Panel builder/integrator cuts install time; improves efficiency

BDI identified two prime areas to improve the panel integration process: reduce installation time and decrease labor costs. Because the end-users’ panel requirements constantly change, BDI needed to build panels that easily accommodated upgrades.

By Plant Engineering Staff May 6, 2005

Indiana-based BDI Engineering, Inc. offers electrical panel construction, installation, and startup services for process control, industrial refrigeration, power management, and food processing applications. Founded in 1998, BDI started as a simple panel-build shop that has today expanded into a turnkey solutions provider capable of designing complex panels for clients such as 3M, Coca-Cola, Dean Foods, Ford Motor Company, General Motors, Johnson & Johnson, Nestle, and PepsiCo.

“The integrated expertise of industrial, electrical, and mechanical engineering professionals enables us to zero in on the complete solution to a given problem,” said Brad Johnson, president and founder, BDI. “Having this capability allows our customers to deal with one small company for any control project, knowing that we have years of experience in the associated field of need.”

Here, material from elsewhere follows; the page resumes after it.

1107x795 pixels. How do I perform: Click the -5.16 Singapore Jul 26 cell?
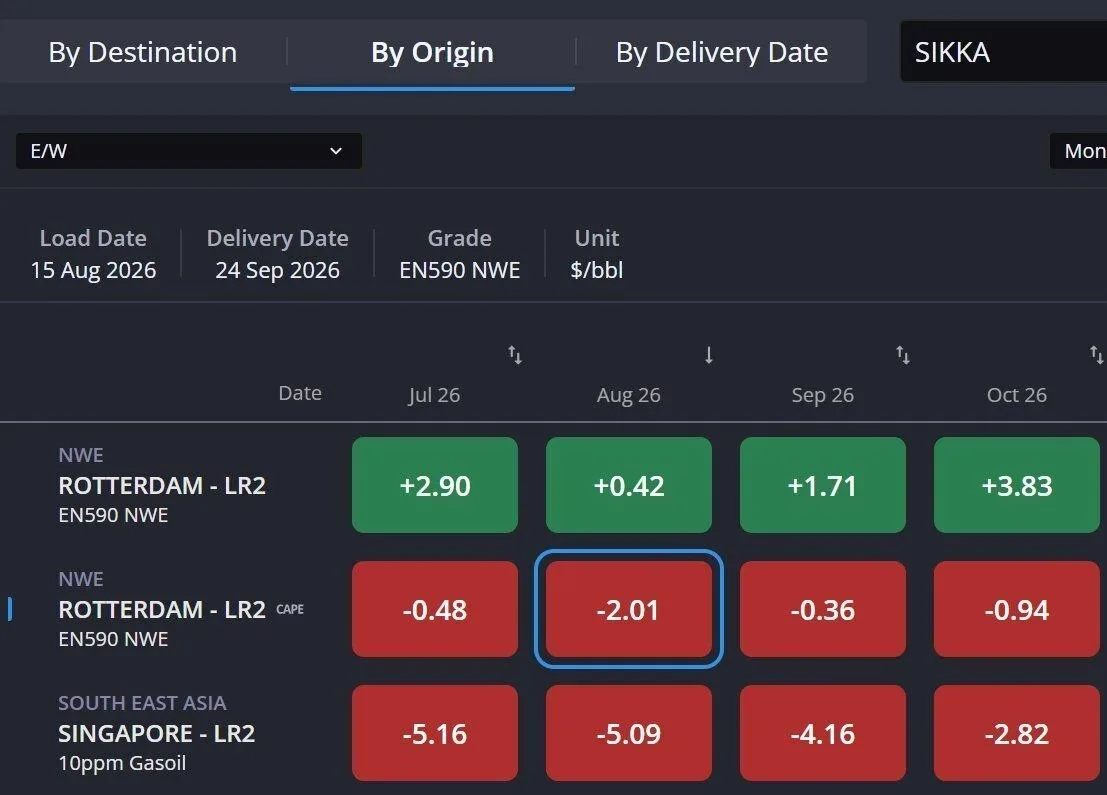coord(435,733)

Rising installation time and cost

To compete with larger, more established system integrators, BDI needs to outperform its competitors in cost, quality, and delivery time. The traditional approach to building panels was inefficient for BDI, particularly when it mounted and wired the components into the panel. As panels became more complex, the installation time increased, resulting in higher labor costs.

Because traditional wiring of panels was inefficient and relied heavily on the expertise of engineers, it often resulted in wiring errors that affected delivery schedules. Panel upgrades and maintenance also were costly and time consuming. Often, the machines were required to shut down for an extensive amount of time for a simple upgrade or routine maintenance, resulting in lost productivity. Additionally, it was difficult to find local service and support for hard-wired panels. And, because BDI works on a deadline-driven schedule, the specified components and documentation needed to be delivered on time consistently.

BDI identified two prime areas to improve the panel integration process: reduce installation time and decrease labor costs. Because the end-users’ panel requirements constantly change, BDI needed to build panels that easily accommodated upgrades.

BDI’s solutions

BDI selected Rockwell Automation and its Allen-Bradley distributor, Wabash Electric, to provide a portfolio of panel products. One of these products was the Bulletin 141A MCS mounting system, a part of an Allen-Bradley Modular Control System (MCS) busbar mounting system. This system offered BDI the advantages it was looking for over traditional mounting approaches, including:

  • Installation — The system that BDI implemented almost eliminates the need for drilling and tapping holes because power distribution is reduced to a single feed for multiple automation components. Using pluggable modules, BDI can simply snap motor starters onto the busbar and wire only motor load connections.

  • Reliability — Using the mounting system, BDI has increased the reliability in its panels. The selected system offers superior reliability of busbar contacts, and it extends “Type 2” coordination to starters mounted onto the busbar.

  • Flexibility — In the past, maintenance and upgrades were difficult and time consuming. Now BDI is able to perform upgrades considerably faster than with the traditional, hard-wired mounting systems.

    • “When building a panel, the mounting system allows us to leave spare slots for future upgrades and expansions as needed,” Johnson said. “When a customer wants to expand or service a panel, we can simply snap in additional starters by isolating key areas through busbar-mounted isolation circuit breakers rather than disabling the entire system.”

      The mounting system also provides a clean and organized look because of reduced exposed wiring and a structured layout. To solve its system design challenges, BDI uses the MCS Star Configuration Software that allows BDI to efficiently configure the MCS Starters and lay out complete assemblies on the MCS Mounting System. The software performs engineering calculations to assure that the system is properly designed and warns users of potential design problems.


      Using the Allen-Bradley Modular Control System, BDI reduced its installation time by as much as 30% because the company no longer needs to assemble starters, drill or tap holes, mount components onto the DIN rail, or wire all components individually. With the selected products, starters are pre-wired and can be easily mounted onto the busbar. The mounting system does not require holes to be drilled for individual starters, which saves BDI valuable installation time and labor costs.

      BDI also noticed significant savings in panel space using the mounting system. The panels featuring busbar-mounting systems are more compact than traditional mounting arrangements as a direct result of reduced wiring.